È la seconda volta che succede. Progettato nel 1894, inaugurato nel 1900, il monumento era stato rimosso nel 1920 dal regime sovietico e le sue membra disiecta qua e là, fino al restauro nel 1995 e la reinaugurazione nel 2007, fra cittadini fieri di aver restituito alla piazza la statua (non la zarina, ma la statua: c’è una differenza) e altri schiamazzanti per il sacrilegio. Oggi, mentre una piccola folla si raccoglie via via attorno all’impresa, soprattutto di fotografi e operatori ucraini (c’è anche il New York Times), cittadini offesi e immalinconiti dallo smantellamento, e all’opposto cittadini trionfanti, si distinguono a prima vista.
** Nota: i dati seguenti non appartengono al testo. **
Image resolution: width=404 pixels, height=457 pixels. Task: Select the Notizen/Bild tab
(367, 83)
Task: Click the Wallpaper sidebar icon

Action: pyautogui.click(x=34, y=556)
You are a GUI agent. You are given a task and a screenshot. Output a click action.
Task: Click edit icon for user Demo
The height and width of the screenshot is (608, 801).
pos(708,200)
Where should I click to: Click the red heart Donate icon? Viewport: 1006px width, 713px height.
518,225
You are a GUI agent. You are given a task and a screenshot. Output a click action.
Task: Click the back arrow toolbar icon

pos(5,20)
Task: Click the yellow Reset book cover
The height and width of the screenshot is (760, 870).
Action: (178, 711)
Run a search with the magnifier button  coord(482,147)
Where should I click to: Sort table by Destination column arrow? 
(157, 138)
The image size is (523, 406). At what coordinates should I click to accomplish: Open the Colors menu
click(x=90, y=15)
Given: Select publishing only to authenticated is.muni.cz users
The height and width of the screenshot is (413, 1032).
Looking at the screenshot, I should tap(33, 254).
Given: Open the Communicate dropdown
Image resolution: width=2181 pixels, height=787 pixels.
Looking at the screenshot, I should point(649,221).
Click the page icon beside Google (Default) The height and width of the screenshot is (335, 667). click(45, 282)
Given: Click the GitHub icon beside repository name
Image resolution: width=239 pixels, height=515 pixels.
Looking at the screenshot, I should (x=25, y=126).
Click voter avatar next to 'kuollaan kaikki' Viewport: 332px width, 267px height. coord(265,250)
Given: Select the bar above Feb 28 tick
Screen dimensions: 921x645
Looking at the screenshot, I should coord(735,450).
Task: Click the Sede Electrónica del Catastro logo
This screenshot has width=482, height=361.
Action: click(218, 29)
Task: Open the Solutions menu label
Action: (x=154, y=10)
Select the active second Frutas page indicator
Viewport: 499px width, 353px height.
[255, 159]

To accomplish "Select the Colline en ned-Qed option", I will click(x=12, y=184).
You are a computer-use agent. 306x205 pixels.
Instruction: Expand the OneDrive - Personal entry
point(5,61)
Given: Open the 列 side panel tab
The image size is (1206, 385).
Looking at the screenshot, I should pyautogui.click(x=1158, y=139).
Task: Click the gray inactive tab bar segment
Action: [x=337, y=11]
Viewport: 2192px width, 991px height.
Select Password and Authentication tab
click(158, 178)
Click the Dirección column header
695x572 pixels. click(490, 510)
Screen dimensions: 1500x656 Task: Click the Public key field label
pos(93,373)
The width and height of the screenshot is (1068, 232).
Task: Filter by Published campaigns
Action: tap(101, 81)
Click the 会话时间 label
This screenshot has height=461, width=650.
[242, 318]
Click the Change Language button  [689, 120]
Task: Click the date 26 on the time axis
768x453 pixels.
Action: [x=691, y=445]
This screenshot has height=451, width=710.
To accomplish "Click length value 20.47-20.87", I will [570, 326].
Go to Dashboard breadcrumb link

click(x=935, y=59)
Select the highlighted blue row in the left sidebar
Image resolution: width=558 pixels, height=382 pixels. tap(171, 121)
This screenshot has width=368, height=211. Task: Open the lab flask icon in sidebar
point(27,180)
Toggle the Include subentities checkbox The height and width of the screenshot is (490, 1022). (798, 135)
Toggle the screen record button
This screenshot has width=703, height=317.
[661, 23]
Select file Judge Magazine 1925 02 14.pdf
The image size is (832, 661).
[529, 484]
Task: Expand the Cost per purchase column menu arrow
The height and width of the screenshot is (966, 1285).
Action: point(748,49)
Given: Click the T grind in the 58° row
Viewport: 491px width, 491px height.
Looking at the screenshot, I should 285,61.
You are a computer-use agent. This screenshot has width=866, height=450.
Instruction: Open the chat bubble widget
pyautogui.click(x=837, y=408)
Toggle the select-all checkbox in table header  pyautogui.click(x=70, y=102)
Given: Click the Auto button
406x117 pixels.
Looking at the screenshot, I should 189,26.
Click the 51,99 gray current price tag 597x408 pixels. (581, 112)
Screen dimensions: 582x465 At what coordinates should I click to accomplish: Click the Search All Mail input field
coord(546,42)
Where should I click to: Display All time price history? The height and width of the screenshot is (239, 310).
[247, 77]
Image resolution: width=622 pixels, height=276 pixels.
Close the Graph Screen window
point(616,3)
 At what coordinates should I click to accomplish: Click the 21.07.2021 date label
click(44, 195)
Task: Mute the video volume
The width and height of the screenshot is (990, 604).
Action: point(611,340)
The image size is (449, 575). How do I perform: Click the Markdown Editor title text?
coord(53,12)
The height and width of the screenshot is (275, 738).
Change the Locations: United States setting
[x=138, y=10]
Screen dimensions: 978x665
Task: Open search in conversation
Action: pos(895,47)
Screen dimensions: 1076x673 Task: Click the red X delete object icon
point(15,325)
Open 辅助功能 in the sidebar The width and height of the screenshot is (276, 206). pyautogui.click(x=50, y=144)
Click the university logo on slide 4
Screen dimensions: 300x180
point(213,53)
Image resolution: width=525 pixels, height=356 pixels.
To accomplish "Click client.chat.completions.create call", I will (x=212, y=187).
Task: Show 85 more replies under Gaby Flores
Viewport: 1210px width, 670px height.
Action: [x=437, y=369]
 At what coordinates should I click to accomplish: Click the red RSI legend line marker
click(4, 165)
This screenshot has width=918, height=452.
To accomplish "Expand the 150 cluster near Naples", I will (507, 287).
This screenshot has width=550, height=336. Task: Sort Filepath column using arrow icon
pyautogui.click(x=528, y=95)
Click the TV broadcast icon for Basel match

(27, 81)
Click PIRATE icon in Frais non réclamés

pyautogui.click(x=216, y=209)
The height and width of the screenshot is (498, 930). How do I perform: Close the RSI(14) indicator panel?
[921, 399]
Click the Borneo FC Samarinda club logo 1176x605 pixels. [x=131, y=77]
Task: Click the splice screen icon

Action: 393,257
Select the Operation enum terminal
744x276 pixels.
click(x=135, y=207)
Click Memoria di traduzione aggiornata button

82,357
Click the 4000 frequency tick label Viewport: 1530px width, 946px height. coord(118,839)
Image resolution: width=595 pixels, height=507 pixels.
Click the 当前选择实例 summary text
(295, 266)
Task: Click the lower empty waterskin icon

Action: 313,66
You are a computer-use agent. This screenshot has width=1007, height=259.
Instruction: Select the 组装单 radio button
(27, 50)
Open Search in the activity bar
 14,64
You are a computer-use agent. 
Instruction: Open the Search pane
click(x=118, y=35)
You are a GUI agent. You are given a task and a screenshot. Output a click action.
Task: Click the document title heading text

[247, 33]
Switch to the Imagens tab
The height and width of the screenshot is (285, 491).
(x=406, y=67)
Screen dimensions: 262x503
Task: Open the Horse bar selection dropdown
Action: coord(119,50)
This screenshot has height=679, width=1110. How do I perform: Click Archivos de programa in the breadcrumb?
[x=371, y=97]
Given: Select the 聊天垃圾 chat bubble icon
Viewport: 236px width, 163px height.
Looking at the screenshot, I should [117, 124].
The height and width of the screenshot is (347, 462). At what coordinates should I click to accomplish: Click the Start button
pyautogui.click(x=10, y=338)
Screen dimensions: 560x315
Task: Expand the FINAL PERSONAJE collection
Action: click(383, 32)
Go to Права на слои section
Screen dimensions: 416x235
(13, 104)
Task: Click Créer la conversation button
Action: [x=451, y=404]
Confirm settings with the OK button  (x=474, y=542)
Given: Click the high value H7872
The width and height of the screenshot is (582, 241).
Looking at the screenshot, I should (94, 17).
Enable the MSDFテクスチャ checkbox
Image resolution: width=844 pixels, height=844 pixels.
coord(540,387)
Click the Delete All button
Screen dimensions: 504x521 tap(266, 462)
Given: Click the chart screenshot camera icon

I secondi corrono da un’intervista all’altra, per trionfare appunto, i tristi se ne stanno mogi, in silenzio e in disparte.

 

Di questo giorno ricorderanno meno il sole e più il freddo. Le autorità, che avevano concluso per la rimozione a novembre, dopo aver a lungo oscillato e dopo referendum dall’esito controverso, hanno avuto oggi una sfortuna e hanno commesso uno sbaglio materiale. La sfortuna è la giornata così bella: le belle giornate non si addicono ai funerali. Lo sbaglio sta nell’avere avvolto come una mummia la statua di Caterina dentro la plastica nera dei sacchi da spazzatura, gli stessi sacchi neri che si impiegano per metterci dentro i cadaveri nell’urgenza delle guerre e degli altri disastri. Per di più c’è un vento che solleva i lembi di plastica nera ai piedi della statua, come per far guardare sotto le cottole della zarina. 

 

Sul cartello che illustra(va) il monumento leggo i nomi di coloro che nel 2007 ne aiutarono la ricostruzione: Oleg Gubar, Michael Poyzner, Alexander Drozdovskiy, Michael Prigarin, Igor Schklyaev, Michael Kuchuk, Michael Reva – e “molti altri”. 

 

È finita così dunque. Caterina “la Grande”, “la tedesca”, fu colei che forzò l’assimilazione delle minoranze e mise fine all’autonomia dei cosacchi di Zaporizhia, ma fu anche colei che volse al femminile il nome di Odisseo assicurando la gloria donnesca della città. Si dirà che è il solito dilemma fra pessimisti e ottimisti: la città mezzo piena o mezzo vuota. Questa notte, quando i lavori saranno completati, andrò a vedere la piazza, tutta vuota. 

 

La conclusione provvisoria l’avevo già scritta, dal mio punto di vista, il punto di vista di chi, solidale, non direbbe mai a un ucraino a quali condizioni dovrebbero smettere di battersi. Dicono, i fautori della tabula rasa, che i nostalgici sono i vecchi, e che la nuova Ucraina deve solo lasciare il passo ai giovani e ai bambini. Non c’è dubbio che un vecchio somigli a una statua di bronzo o di pietra molto più di un giovane. Ma una donna anziana, un uomo vecchio, non sono affezionati a una zarina, e in genere la sanno molto più lunga sui delitti di zarine e piccoli padri. Sono affezionati al mondo, ai suoi alberi, alle sue piazze. Sono affezionati a Odessa. E le cose che hanno visto, i più vecchi dei vecchi, dicono loro che si comincia da Caterina e si finisce a Isaak Babel’. Di nuovo.